Task description -> Rewrite these rows with "scissors icon" swapped for "cut icon", keeping everything else the same. Leave the pictures out.

Data to process ->
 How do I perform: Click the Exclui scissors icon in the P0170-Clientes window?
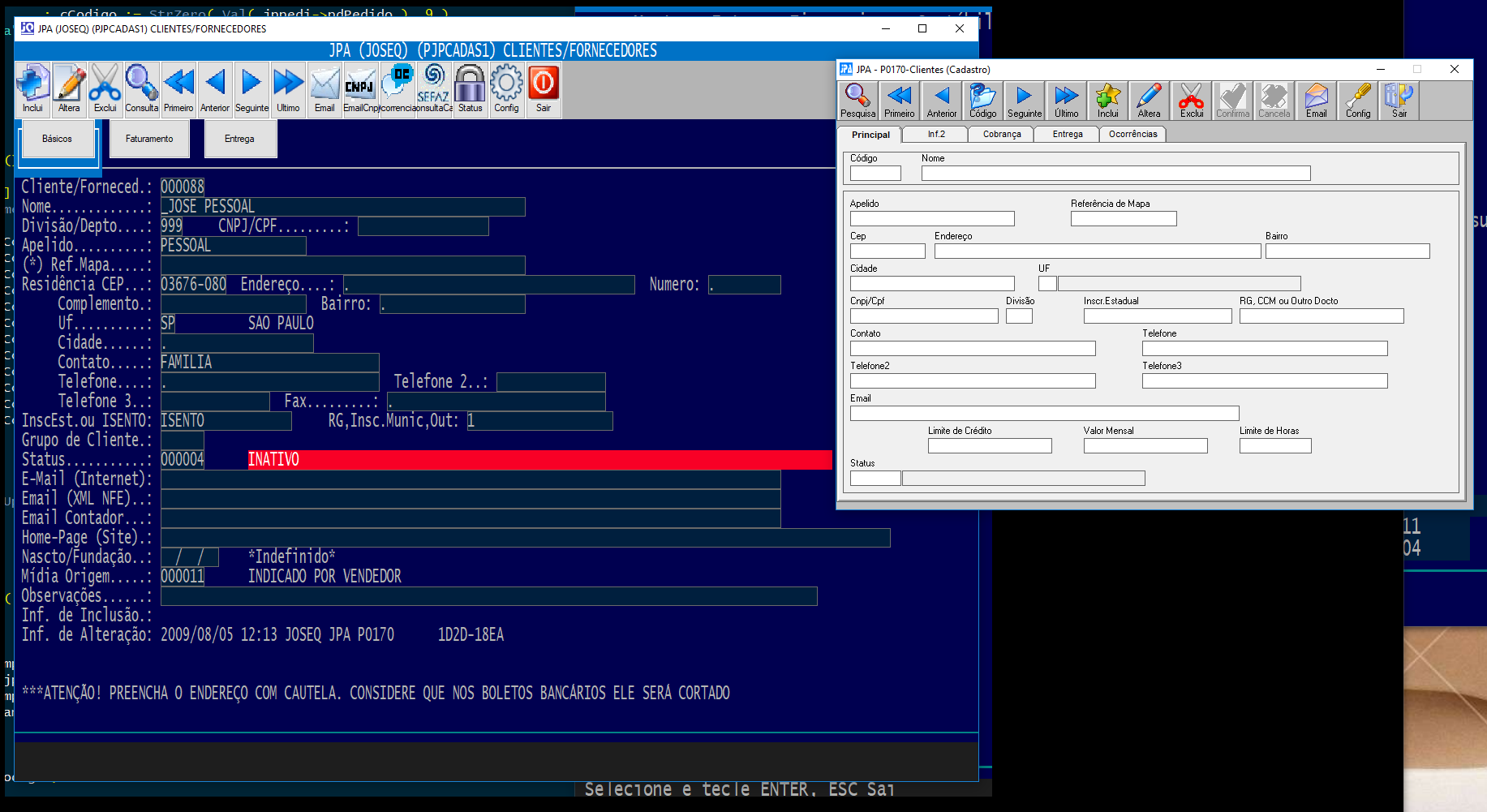point(1191,101)
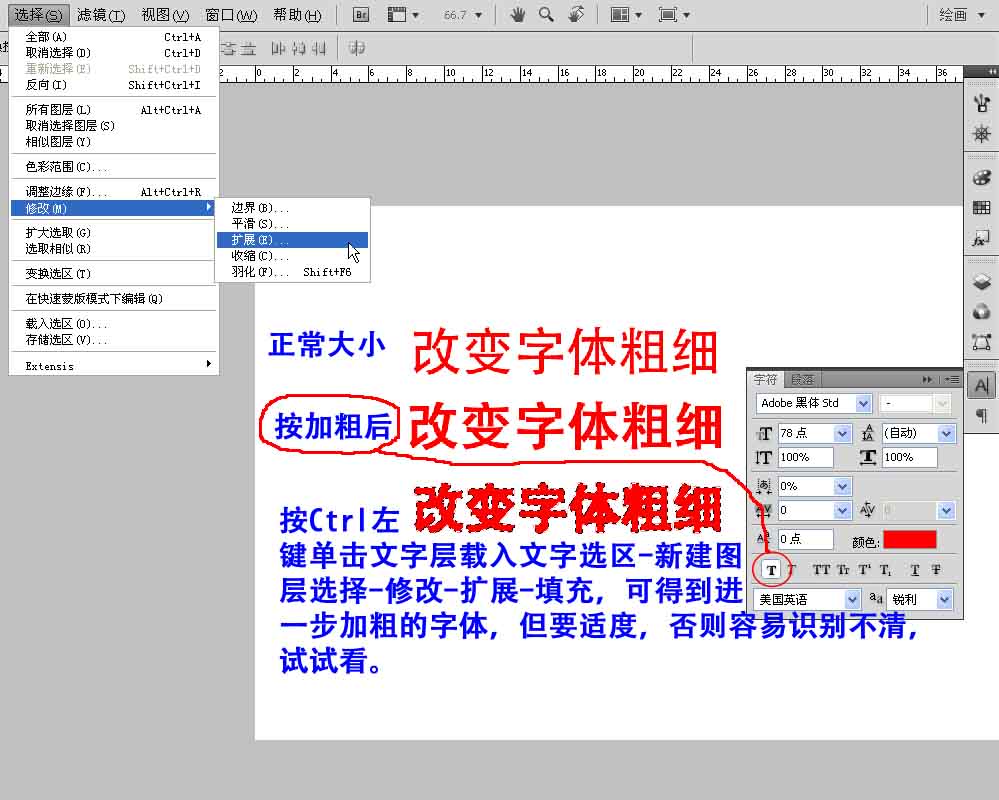Click the 0 点 baseline shift field
The height and width of the screenshot is (800, 999).
click(805, 540)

Written answer ->
 How do I perform: Click the Exclui cut icon in the P0170-Clientes window?
point(1191,101)
Click the 0 点 baseline shift field
The height and width of the screenshot is (800, 999).
click(805, 540)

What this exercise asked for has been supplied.